Defending Electracy: Ulmer on the Need for the Term
Wikipedia editors are once again arguing that the electracy entry ought to be merged into the information and media literacy entry. (Which is, I guess, a much better fight to be having than when some Wikipedia editors decided the term should be killed altogether.) To help make the case, Ulmer posted the following passage to the Invent-L discussion list, which I post here for my own archival purposes:
The upshot of this bottom-up method is not ‘literacy,’ a knowledge we already ‘know,’ but a set of behaviors Gregory Ulmer calls ‘electracy,’ a knowlege citizens of networked cultures ‘see’ and ‘do.’ Agile operators, willy-nilly, of computer keyboards, ATMs, cell phones, PDAs, Gameboys, iPods, and the other devices of our digital epoch, we are already, in an unreflective fashion and in various degrees, at ease with digitality. ‘The nice thing about having such a term,’ Ulmer tells Talan Memmott, ‘is not only the efficiency, but the categorical effect it produces.
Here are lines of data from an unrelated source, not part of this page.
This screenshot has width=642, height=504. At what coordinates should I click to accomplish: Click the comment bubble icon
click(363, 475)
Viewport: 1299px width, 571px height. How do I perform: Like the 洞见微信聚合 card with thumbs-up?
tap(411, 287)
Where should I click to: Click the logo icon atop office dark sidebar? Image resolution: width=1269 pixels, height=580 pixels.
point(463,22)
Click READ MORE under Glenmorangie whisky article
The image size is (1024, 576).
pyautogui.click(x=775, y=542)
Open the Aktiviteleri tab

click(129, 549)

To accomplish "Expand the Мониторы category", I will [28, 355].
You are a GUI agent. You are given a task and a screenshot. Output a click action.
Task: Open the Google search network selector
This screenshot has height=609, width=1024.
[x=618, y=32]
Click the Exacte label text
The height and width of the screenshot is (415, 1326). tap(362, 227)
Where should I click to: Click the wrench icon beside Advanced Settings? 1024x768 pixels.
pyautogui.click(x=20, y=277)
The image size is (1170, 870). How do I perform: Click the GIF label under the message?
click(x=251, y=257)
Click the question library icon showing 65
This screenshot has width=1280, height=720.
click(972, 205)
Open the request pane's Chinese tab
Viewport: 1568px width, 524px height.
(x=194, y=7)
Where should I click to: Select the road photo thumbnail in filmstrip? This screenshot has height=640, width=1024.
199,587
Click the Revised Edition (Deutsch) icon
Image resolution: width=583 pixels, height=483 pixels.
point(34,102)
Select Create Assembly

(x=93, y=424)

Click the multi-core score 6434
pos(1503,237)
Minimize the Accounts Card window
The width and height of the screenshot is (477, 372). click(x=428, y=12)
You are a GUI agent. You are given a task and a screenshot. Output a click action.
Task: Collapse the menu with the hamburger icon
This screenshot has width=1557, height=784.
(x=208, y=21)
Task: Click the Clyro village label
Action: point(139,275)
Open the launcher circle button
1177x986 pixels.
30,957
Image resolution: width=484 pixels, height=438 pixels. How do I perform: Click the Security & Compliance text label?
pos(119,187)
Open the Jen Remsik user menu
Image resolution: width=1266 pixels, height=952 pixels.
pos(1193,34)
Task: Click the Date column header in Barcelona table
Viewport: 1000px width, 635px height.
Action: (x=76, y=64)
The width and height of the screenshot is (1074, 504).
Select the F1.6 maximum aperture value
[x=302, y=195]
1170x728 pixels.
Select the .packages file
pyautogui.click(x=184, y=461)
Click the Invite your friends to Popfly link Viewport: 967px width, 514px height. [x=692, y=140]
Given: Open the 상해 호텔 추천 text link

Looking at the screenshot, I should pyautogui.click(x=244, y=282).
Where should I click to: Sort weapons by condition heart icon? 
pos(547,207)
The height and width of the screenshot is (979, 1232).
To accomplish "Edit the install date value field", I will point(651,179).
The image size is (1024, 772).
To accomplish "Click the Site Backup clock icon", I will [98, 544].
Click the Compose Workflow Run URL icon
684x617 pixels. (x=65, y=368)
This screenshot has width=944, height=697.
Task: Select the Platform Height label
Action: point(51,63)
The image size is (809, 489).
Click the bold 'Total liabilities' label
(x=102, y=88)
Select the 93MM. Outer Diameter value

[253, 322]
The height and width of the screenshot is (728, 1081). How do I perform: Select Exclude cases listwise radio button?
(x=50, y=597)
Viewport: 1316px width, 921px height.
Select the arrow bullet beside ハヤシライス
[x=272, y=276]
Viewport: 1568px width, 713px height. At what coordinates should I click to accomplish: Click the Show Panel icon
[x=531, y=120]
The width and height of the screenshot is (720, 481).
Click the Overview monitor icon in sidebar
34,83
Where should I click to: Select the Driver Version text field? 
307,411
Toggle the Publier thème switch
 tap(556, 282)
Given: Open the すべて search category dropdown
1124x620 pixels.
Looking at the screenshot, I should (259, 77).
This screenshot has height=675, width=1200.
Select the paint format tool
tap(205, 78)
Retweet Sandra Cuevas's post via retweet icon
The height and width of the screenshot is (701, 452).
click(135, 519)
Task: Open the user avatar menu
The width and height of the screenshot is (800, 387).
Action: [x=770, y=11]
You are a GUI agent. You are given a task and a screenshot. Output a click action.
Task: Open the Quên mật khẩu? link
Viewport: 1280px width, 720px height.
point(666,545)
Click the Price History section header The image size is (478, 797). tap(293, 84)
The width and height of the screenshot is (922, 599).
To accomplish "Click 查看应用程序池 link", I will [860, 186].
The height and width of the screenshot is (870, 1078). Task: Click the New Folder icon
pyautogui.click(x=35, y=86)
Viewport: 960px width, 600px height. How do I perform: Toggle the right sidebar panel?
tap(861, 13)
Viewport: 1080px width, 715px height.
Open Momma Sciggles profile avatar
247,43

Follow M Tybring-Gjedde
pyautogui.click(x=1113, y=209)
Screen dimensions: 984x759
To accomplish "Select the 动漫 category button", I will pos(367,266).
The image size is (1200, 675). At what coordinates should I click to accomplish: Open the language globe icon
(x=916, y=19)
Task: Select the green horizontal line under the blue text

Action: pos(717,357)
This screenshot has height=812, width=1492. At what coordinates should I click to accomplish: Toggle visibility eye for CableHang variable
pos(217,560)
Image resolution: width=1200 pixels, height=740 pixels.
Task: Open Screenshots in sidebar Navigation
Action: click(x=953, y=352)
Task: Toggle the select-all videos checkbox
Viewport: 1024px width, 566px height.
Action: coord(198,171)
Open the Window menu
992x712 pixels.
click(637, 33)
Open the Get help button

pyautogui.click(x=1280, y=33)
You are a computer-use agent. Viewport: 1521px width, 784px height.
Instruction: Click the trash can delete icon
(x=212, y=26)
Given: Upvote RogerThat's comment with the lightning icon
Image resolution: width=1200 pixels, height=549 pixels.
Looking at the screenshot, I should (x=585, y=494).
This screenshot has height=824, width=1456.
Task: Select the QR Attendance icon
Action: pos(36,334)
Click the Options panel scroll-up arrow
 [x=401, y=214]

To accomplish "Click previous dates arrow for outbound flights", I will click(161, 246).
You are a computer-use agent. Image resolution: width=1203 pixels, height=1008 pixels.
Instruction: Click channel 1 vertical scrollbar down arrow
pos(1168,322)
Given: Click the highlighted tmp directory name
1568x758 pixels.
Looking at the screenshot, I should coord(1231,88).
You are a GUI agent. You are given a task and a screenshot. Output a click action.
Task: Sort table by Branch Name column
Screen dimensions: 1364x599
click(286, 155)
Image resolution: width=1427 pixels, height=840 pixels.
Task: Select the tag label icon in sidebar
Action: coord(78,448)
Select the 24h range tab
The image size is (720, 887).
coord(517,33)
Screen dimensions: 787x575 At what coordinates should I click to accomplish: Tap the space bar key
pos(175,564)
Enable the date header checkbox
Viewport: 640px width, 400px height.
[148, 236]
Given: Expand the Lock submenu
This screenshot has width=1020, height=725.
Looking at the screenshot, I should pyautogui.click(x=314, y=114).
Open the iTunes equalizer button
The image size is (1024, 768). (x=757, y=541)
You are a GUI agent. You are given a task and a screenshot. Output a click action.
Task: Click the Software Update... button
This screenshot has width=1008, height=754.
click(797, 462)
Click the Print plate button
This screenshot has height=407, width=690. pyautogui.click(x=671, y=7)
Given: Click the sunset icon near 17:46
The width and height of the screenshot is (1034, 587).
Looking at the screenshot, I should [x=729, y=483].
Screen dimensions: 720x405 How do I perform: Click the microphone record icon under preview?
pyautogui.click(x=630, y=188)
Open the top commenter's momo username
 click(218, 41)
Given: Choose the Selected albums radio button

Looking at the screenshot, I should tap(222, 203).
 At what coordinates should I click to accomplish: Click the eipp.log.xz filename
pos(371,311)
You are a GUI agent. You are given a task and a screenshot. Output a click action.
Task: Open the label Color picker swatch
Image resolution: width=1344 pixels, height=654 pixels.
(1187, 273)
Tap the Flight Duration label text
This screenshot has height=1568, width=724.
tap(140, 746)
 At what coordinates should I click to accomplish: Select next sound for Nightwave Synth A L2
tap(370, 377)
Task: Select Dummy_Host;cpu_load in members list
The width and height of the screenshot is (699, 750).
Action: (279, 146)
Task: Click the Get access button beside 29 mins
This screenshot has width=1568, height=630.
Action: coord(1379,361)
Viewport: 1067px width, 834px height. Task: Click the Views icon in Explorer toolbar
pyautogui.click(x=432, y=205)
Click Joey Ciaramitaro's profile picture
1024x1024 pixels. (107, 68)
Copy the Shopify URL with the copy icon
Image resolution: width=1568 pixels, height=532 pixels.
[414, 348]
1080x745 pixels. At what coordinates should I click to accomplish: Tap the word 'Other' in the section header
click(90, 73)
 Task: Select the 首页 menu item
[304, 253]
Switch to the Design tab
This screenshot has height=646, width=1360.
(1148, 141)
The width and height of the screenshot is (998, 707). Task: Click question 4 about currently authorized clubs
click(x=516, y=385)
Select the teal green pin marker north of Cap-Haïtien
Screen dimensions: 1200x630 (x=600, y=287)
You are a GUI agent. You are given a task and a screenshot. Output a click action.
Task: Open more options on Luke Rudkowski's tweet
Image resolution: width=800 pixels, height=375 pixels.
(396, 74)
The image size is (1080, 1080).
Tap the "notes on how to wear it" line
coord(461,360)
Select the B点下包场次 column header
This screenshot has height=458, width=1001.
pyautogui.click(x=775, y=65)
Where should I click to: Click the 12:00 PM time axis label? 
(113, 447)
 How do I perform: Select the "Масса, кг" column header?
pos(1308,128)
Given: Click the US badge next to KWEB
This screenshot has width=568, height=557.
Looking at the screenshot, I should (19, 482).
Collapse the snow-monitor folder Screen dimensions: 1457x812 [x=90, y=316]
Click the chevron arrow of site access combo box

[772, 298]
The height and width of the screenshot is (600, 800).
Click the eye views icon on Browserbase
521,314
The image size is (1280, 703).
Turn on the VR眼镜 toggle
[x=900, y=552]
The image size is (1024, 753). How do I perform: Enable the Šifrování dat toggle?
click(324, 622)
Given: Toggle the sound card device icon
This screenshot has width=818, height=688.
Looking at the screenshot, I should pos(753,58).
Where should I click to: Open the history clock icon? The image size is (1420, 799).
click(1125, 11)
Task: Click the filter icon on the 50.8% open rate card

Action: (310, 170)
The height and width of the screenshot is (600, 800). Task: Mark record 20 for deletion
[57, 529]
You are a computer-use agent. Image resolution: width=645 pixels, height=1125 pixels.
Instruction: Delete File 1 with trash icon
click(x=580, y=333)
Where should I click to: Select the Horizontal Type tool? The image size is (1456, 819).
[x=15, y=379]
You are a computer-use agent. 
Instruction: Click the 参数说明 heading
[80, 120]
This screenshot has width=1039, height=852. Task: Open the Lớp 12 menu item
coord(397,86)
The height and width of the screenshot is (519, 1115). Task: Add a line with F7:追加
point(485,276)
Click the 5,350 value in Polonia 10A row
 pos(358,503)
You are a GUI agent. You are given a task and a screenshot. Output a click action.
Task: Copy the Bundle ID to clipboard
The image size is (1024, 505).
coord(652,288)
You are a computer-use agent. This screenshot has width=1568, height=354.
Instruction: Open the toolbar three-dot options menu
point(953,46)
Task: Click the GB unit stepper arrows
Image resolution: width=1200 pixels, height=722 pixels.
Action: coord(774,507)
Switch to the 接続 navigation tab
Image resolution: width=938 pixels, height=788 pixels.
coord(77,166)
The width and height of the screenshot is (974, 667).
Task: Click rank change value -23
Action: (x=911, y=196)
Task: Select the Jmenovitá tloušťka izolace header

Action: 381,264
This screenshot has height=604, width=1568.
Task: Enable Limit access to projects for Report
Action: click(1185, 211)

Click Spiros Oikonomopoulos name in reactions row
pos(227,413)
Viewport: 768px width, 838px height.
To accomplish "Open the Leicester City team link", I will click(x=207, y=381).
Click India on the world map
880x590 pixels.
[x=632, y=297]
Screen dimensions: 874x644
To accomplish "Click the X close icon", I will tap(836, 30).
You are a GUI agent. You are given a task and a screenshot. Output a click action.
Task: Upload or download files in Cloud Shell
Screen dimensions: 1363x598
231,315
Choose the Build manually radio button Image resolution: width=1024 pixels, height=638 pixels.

For one thing, it helps us see the difference between [electracy] and media literacy ([a term] whose goal is to protect from or defend against electracy by means of forms and practices specific to the previous apparatus; the equivalent for an oral person calling literacy alphabetic orality’). (6)
From: Morris, Adelaide. “New Media Poetics: As We May Think/How to Write.” New Media Poetics: Contexts, Technotexts, and Theories. Eds. Adalaide Morris and Thomas Swiss. MIT Press, 2006.